Writing a Twitter Bot in R

Since a while I am contemplating the possibility of automatically publishing on social media some stats and data visualisations from work.

When I discovered the nice bot @everytract by @fitnr (and a little later the @GVAcartografic’s #Secciócensal tweets) I decided to try and do a Twitter bot myself in order to see what is possible and how difficult it is.

I thought that combining maps and some Italian data would be a good recipe for having fun and so I did set out to use some GIS data from the Italian National Institute of Statistics (ISTAT)(@istat_en) in order to publish a map for every Italian comune (the basic administrative division in Italy).

The Data

The relevant GIS data in the form of Shapefiles can be found on ISTAT’s web site, https://www.istat.it/it/archivio/124086. I took the most detailed polygons as for 2016 with WSG84 datum.

◆ ◆ ◆ ◆ ◆ ◆ ◆

_Work to do_
• a. In the passage on writing a Twitter bot in R, condense the paragraph beginning "The relevant GIS data" into a short bulleted list that keeps its main facts.
• b. Express the rows starting at the line that contains "Save the document settings" and ending at the end of the rows as a JSON list of strings, one string per line, with blank lines left out.
The passage about the Twitter bot has no connection to the rows that come next.

Records of locating words and elements:
◆ ◆ ◆ ◆ ◆ ◆ ◆

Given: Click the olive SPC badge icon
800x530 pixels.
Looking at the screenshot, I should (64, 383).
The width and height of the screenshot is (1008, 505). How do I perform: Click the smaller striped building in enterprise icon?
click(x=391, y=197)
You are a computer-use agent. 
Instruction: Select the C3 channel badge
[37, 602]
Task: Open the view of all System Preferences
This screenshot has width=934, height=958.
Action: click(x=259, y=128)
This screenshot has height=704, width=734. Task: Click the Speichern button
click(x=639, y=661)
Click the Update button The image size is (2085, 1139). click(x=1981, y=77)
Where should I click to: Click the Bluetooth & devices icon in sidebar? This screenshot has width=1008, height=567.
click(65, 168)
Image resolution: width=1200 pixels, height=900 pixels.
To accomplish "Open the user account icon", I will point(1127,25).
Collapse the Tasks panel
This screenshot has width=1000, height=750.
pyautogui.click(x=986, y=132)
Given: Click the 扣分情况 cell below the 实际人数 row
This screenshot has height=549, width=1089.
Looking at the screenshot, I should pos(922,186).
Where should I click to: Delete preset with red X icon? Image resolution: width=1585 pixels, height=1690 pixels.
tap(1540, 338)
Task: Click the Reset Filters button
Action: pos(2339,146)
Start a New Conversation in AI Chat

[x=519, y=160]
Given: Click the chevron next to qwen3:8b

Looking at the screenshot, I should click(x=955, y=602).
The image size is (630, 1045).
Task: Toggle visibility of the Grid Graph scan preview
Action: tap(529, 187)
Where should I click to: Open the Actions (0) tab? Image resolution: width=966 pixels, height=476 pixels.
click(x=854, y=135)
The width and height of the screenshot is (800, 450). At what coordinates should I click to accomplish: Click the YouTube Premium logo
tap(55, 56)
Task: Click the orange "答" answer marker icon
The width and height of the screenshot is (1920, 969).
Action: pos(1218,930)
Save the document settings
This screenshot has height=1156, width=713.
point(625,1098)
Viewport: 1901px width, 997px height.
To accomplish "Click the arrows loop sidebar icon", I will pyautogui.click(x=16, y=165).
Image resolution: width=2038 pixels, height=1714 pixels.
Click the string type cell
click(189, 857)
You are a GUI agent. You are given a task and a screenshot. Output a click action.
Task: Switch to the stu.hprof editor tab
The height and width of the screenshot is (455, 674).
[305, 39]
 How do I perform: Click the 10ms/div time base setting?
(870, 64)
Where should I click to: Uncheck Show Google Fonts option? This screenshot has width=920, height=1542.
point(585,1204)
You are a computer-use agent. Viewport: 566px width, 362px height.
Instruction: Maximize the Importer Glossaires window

◆ ◆ ◆ ◆ ◆ ◆ ◆

_Complete answers_
• a.
- Format: Shapefiles
- Source: ISTAT's website, https://www.istat.it/it/archivio/124086
- Data used: the most detailed polygons as of 2016, with WSG84 datum

• b.
[
  "Save the document settings",
  "This screenshot has height=1156, width=713.",
  "point(625,1098)",
  "Viewport: 1901px width, 997px height.",
  "To accomplish \"Click the arrows loop sidebar icon\", I will pyautogui.click(x=16, y=165).",
  "Image resolution: width=2038 pixels, height=1714 pixels.",
  "Click the string type cell",
  "click(189, 857)",
  "You are a GUI agent. You are given a task and a screenshot. Output a click action.",
  "Task: Switch to the stu.hprof editor tab",
  "The height and width of the screenshot is (455, 674).",
  "[305, 39]",
  " How do I perform: Click the 10ms/div time base setting?",
  "(870, 64)",
  "Where should I click to: Uncheck Show Google Fonts option? This screenshot has width=920, height=1542.",
  "point(585,1204)",
  "You are a computer-use agent. Viewport: 566px width, 362px height.",
  "Instruction: Maximize the Importer Glossaires window"
]